Exercise tasks —
(1) In the SNARC effect passage, which side of space are the digits 4 and 5 associated with when the tested range is 4–9?
(2) Carry on the SNARC effect passage, picking up after its final sentence.

Text extract —
Begin

The issues related to the range of the stimuli at test are not only problematic for the generalisation of the effect to other ranges of tempos, but are also important for assessing whether this effect has the same properties of the SNARC effect. Indeed, one of the main characteristics of the SNARC effect is its flexibility, which is shown through range dependency. In the numerical domain, for example, the digits 4 and 5 are associated with the right space when the range being tested is 0–5, but the same digits are associated with the left space when the range is 4–9 (Antoine & Gevers, 2016; Dehaene et al., 1993; Fias et al., 1996). Similarly, if the effect revealed for music tempo had the same properties of the SNARC effect, it should show similar degrees of flexibility through different ranges of stimuli.

End

Source excerpt —

Begin

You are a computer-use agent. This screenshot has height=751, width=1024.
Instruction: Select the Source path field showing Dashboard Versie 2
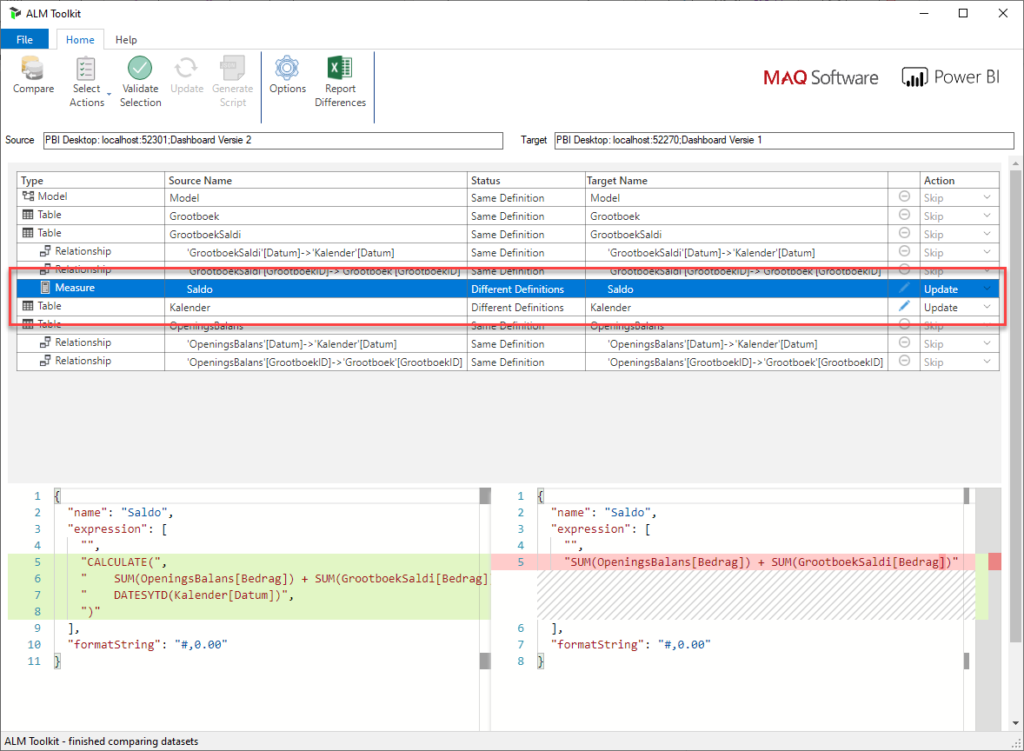270,140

End

Answers given —
(1) The left side of space.

(2)
The aim of the present study is, thus, twofold. The first one is to replicate and, consequently, to generalise the spatial association effect to a wider range of tempos. The second one is to test for range dependency by separately investigating two narrower ranges of tempos (i.e., slow vs. fast). To do so, we designed three separate experiments all consisting of two-alternative forced-choice speed comparison tasks. Periodic beat sequences with different tempos had to be judged as slower/faster than a middle reference beat sequence. In Experiment 1, we tested a wide range of stimuli (from 40 to 200 bpm) encompassing the extremes of rhythm perception (Fraisse, 1978). In this range, 200 bpm constituted an upper limit in which beat’s cadence is sufficient to allow beats to be perceived as distinct entities, whereas 40 bpm constituted a lower limit in which beats can be perceived as a streaming rhythm and not as independent sounds. Moreover, such a wide range of tempos is more representative of the rhythms commonly used in music and dance. In Experiments 2 and 3, we separately tested two narrower ranges of stimuli, one with relatively slow tempos (slower than 120 bpm; Experiment 2) and one with relatively fast tempos (faster than 120 bpm; Experiment 3). While all the experiments were designed to test whether the spatial association for music tempo reported in the previous study by Prpic et al. (2013) extends to a wider range of stimuli, Experiment 2s and 3 conveyed the additional scope to investigate range dependency.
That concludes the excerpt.